| AIM |
Render every line of the material below as a Markdown table with two columns, Row and Line. Number the rows in order and skip any blank lines.

------ PROVIDED INFORMATION

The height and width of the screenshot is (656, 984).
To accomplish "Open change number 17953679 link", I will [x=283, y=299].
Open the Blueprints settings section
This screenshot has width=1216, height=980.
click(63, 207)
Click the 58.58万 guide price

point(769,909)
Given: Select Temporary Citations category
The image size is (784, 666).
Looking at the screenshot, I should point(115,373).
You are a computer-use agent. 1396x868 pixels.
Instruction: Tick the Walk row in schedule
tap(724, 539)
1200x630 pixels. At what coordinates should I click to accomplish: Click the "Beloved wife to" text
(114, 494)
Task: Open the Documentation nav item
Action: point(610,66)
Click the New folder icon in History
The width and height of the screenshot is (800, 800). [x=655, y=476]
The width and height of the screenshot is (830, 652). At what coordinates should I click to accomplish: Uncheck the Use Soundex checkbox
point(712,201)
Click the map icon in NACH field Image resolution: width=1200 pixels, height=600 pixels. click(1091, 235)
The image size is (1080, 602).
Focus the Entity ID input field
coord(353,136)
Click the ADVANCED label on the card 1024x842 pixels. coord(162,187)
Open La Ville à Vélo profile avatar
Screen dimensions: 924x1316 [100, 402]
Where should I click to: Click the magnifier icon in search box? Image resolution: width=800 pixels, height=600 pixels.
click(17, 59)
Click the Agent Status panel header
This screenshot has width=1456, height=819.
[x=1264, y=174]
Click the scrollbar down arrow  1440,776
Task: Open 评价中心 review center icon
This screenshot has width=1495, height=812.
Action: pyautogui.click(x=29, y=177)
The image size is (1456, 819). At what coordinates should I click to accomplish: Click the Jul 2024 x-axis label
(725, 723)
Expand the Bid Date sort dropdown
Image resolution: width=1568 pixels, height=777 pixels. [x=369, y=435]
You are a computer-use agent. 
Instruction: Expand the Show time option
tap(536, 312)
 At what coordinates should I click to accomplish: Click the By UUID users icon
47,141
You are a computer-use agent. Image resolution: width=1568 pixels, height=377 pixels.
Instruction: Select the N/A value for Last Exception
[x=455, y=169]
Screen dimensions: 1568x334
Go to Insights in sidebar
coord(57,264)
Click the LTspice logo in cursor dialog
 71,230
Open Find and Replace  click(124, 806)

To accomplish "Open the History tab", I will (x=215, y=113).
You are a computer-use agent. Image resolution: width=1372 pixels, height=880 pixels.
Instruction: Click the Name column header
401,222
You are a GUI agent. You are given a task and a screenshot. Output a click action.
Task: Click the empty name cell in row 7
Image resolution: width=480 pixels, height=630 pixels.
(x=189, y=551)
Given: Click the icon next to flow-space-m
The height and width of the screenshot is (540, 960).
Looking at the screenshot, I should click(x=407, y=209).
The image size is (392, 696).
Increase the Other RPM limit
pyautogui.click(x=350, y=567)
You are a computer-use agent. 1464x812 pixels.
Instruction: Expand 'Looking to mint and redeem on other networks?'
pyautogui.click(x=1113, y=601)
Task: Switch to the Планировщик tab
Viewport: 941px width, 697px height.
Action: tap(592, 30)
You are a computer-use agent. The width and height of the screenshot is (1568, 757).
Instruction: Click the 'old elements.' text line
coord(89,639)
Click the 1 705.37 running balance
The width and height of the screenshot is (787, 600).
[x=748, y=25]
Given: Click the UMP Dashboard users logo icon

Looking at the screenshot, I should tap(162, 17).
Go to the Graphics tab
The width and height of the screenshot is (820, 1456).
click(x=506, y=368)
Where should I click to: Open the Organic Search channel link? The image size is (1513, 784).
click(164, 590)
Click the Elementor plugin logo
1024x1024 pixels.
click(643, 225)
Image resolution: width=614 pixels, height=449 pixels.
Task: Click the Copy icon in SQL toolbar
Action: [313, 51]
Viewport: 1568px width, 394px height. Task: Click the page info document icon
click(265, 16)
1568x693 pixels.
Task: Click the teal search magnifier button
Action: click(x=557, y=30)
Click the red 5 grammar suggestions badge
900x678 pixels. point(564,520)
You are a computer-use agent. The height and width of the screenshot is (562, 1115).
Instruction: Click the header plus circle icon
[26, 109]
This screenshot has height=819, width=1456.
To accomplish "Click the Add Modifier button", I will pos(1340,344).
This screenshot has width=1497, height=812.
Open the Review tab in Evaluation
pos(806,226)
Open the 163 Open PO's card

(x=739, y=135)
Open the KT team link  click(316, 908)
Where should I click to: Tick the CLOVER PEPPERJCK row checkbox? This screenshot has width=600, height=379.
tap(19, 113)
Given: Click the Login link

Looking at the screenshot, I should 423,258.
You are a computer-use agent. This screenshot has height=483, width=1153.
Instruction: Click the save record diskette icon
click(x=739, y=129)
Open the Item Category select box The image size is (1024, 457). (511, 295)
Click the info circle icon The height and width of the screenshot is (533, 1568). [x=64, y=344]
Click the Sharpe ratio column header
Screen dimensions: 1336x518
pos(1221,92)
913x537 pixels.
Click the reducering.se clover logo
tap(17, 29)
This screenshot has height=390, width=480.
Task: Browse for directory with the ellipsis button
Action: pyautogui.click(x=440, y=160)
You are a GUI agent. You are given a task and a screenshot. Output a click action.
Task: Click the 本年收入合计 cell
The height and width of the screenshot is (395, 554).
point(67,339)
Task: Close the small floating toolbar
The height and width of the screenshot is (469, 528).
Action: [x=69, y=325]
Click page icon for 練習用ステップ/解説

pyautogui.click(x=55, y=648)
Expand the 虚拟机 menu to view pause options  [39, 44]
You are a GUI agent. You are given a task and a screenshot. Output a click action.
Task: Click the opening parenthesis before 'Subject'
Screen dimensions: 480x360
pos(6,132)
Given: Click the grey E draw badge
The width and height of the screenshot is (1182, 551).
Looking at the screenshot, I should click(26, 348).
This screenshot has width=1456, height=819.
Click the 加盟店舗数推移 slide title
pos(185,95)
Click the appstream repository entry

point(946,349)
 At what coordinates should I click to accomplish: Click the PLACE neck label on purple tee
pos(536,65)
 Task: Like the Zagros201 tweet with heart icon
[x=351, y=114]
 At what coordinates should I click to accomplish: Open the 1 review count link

------------

| TASK RESPONSE |
| Row | Line |
|---|---|
| 1 | The height and width of the screenshot is (656, 984). |
| 2 | To accomplish "Open change number 17953679 link", I will [x=283, y=299]. |
| 3 | Open the Blueprints settings section |
| 4 | This screenshot has width=1216, height=980. |
| 5 | click(63, 207) |
| 6 | Click the 58.58万 guide price |
| 7 | point(769,909) |
| 8 | Given: Select Temporary Citations category |
| 9 | The image size is (784, 666). |
| 10 | Looking at the screenshot, I should point(115,373). |
| 11 | You are a computer-use agent. 1396x868 pixels. |
| 12 | Instruction: Tick the Walk row in schedule |
| 13 | tap(724, 539) |
| 14 | 1200x630 pixels. At what coordinates should I click to accomplish: Click the "Beloved wife to" text |
| 15 | (114, 494) |
| 16 | Task: Open the Documentation nav item |
| 17 | Action: point(610,66) |
| 18 | Click the New folder icon in History |
| 19 | The width and height of the screenshot is (800, 800). [x=655, y=476] |
| 20 | The width and height of the screenshot is (830, 652). At what coordinates should I click to accomplish: Uncheck the Use Soundex checkbox |
| 21 | point(712,201) |
| 22 | Click the map icon in NACH field Image resolution: width=1200 pixels, height=600 pixels. click(1091, 235) |
| 23 | The image size is (1080, 602). |
| 24 | Focus the Entity ID input field |
| 25 | coord(353,136) |
| 26 | Click the ADVANCED label on the card 1024x842 pixels. coord(162,187) |
| 27 | Open La Ville à Vélo profile avatar |
| 28 | Screen dimensions: 924x1316 [100, 402] |
| 29 | Where should I click to: Click the magnifier icon in search box? Image resolution: width=800 pixels, height=600 pixels. |
| 30 | click(17, 59) |
| 31 | Click the Agent Status panel header |
| 32 | This screenshot has width=1456, height=819. |
| 33 | [x=1264, y=174] |
| 34 | Click the scrollbar down arrow  1440,776 |
| 35 | Task: Open 评价中心 review center icon |
| 36 | This screenshot has width=1495, height=812. |
| 37 | Action: pyautogui.click(x=29, y=177) |
| 38 | The image size is (1456, 819). At what coordinates should I click to accomplish: Click the Jul 2024 x-axis label |
| 39 | (725, 723) |
| 40 | Expand the Bid Date sort dropdown |
| 41 | Image resolution: width=1568 pixels, height=777 pixels. [x=369, y=435] |
| 42 | You are a computer-use agent.  |
| 43 | Instruction: Expand the Show time option |
| 44 | tap(536, 312) |
| 45 |  At what coordinates should I click to accomplish: Click the By UUID users icon |
| 46 | 47,141 |
| 47 | You are a computer-use agent. Image resolution: width=1568 pixels, height=377 pixels. |
| 48 | Instruction: Select the N/A value for Last Exception |
| 49 | [x=455, y=169] |
| 50 | Screen dimensions: 1568x334 |
| 51 | Go to Insights in sidebar |
| 52 | coord(57,264) |
| 53 | Click the LTspice logo in cursor dialog |
| 54 |  71,230 |
| 55 | Open Find and Replace  click(124, 806) |
| 56 | To accomplish "Open the History tab", I will (x=215, y=113). |
| 57 | You are a computer-use agent. Image resolution: width=1372 pixels, height=880 pixels. |
| 58 | Instruction: Click the Name column header |
| 59 | 401,222 |
| 60 | You are a GUI agent. You are given a task and a screenshot. Output a click action. |
| 61 | Task: Click the empty name cell in row 7 |
| 62 | Image resolution: width=480 pixels, height=630 pixels. |
| 63 | (x=189, y=551) |
| 64 | Given: Click the icon next to flow-space-m |
| 65 | The height and width of the screenshot is (540, 960). |
| 66 | Looking at the screenshot, I should click(x=407, y=209). |
| 67 | The image size is (392, 696). |
| 68 | Increase the Other RPM limit |
| 69 | pyautogui.click(x=350, y=567) |
| 70 | You are a computer-use agent. 1464x812 pixels. |
| 71 | Instruction: Expand 'Looking to mint and redeem on other networks?' |
| 72 | pyautogui.click(x=1113, y=601) |
| 73 | Task: Switch to the Планировщик tab |
| 74 | Viewport: 941px width, 697px height. |
| 75 | Action: tap(592, 30) |
| 76 | You are a computer-use agent. The width and height of the screenshot is (1568, 757). |
| 77 | Instruction: Click the 'old elements.' text line |
| 78 | coord(89,639) |
| 79 | Click the 1 705.37 running balance |
| 80 | The width and height of the screenshot is (787, 600). |
| 81 | [x=748, y=25] |
| 82 | Given: Click the UMP Dashboard users logo icon |
| 83 | Looking at the screenshot, I should tap(162, 17). |
| 84 | Go to the Graphics tab |
| 85 | The width and height of the screenshot is (820, 1456). |
| 86 | click(x=506, y=368) |
| 87 | Where should I click to: Open the Organic Search channel link? The image size is (1513, 784). |
| 88 | click(164, 590) |
| 89 | Click the Elementor plugin logo |
| 90 | 1024x1024 pixels. |
| 91 | click(643, 225) |
| 92 | Image resolution: width=614 pixels, height=449 pixels. |
| 93 | Task: Click the Copy icon in SQL toolbar |
| 94 | Action: [313, 51] |
| 95 | Viewport: 1568px width, 394px height. Task: Click the page info document icon |
| 96 | click(265, 16) |
| 97 | 1568x693 pixels. |
| 98 | Task: Click the teal search magnifier button |
| 99 | Action: click(x=557, y=30) |
| 100 | Click the red 5 grammar suggestions badge |
| 101 | 900x678 pixels. point(564,520) |
| 102 | You are a computer-use agent. The height and width of the screenshot is (562, 1115). |
| 103 | Instruction: Click the header plus circle icon |
| 104 | [26, 109] |
| 105 | This screenshot has height=819, width=1456. |
| 106 | To accomplish "Click the Add Modifier button", I will pos(1340,344). |
| 107 | This screenshot has width=1497, height=812. |
| 108 | Open the Review tab in Evaluation |
| 109 | pos(806,226) |
| 110 | Open the 163 Open PO's card |
| 111 | (x=739, y=135) |
| 112 | Open the KT team link  click(316, 908) |
| 113 | Where should I click to: Tick the CLOVER PEPPERJCK row checkbox? This screenshot has width=600, height=379. |
| 114 | tap(19, 113) |
| 115 | Given: Click the Login link |
| 116 | Looking at the screenshot, I should 423,258. |
| 117 | You are a computer-use agent. This screenshot has height=483, width=1153. |
| 118 | Instruction: Click the save record diskette icon |
| 119 | click(x=739, y=129) |
| 120 | Open the Item Category select box The image size is (1024, 457). (511, 295) |
| 121 | Click the info circle icon The height and width of the screenshot is (533, 1568). [x=64, y=344] |
| 122 | Click the Sharpe ratio column header |
| 123 | Screen dimensions: 1336x518 |
| 124 | pos(1221,92) |
| 125 | 913x537 pixels. |
| 126 | Click the reducering.se clover logo |
| 127 | tap(17, 29) |
| 128 | This screenshot has height=390, width=480. |
| 129 | Task: Browse for directory with the ellipsis button |
| 130 | Action: pyautogui.click(x=440, y=160) |
| 131 | You are a GUI agent. You are given a task and a screenshot. Output a click action. |
| 132 | Task: Click the 本年收入合计 cell |
| 133 | The height and width of the screenshot is (395, 554). |
| 134 | point(67,339) |
| 135 | Task: Close the small floating toolbar |
| 136 | The height and width of the screenshot is (469, 528). |
| 137 | Action: [x=69, y=325] |
| 138 | Click page icon for 練習用ステップ/解説 |
| 139 | pyautogui.click(x=55, y=648) |
| 140 | Expand the 虚拟机 menu to view pause options  [39, 44] |
| 141 | You are a GUI agent. You are given a task and a screenshot. Output a click action. |
| 142 | Task: Click the opening parenthesis before 'Subject' |
| 143 | Screen dimensions: 480x360 |
| 144 | pos(6,132) |
| 145 | Given: Click the grey E draw badge |
| 146 | The width and height of the screenshot is (1182, 551). |
| 147 | Looking at the screenshot, I should click(26, 348). |
| 148 | This screenshot has width=1456, height=819. |
| 149 | Click the 加盟店舗数推移 slide title |
| 150 | pos(185,95) |
| 151 | Click the appstream repository entry |
| 152 | point(946,349) |
| 153 |  At what coordinates should I click to accomplish: Click the PLACE neck label on purple tee |
| 154 | pos(536,65) |
| 155 |  Task: Like the Zagros201 tweet with heart icon |
| 156 | [x=351, y=114] |
| 157 |  At what coordinates should I click to accomplish: Open the 1 review count link |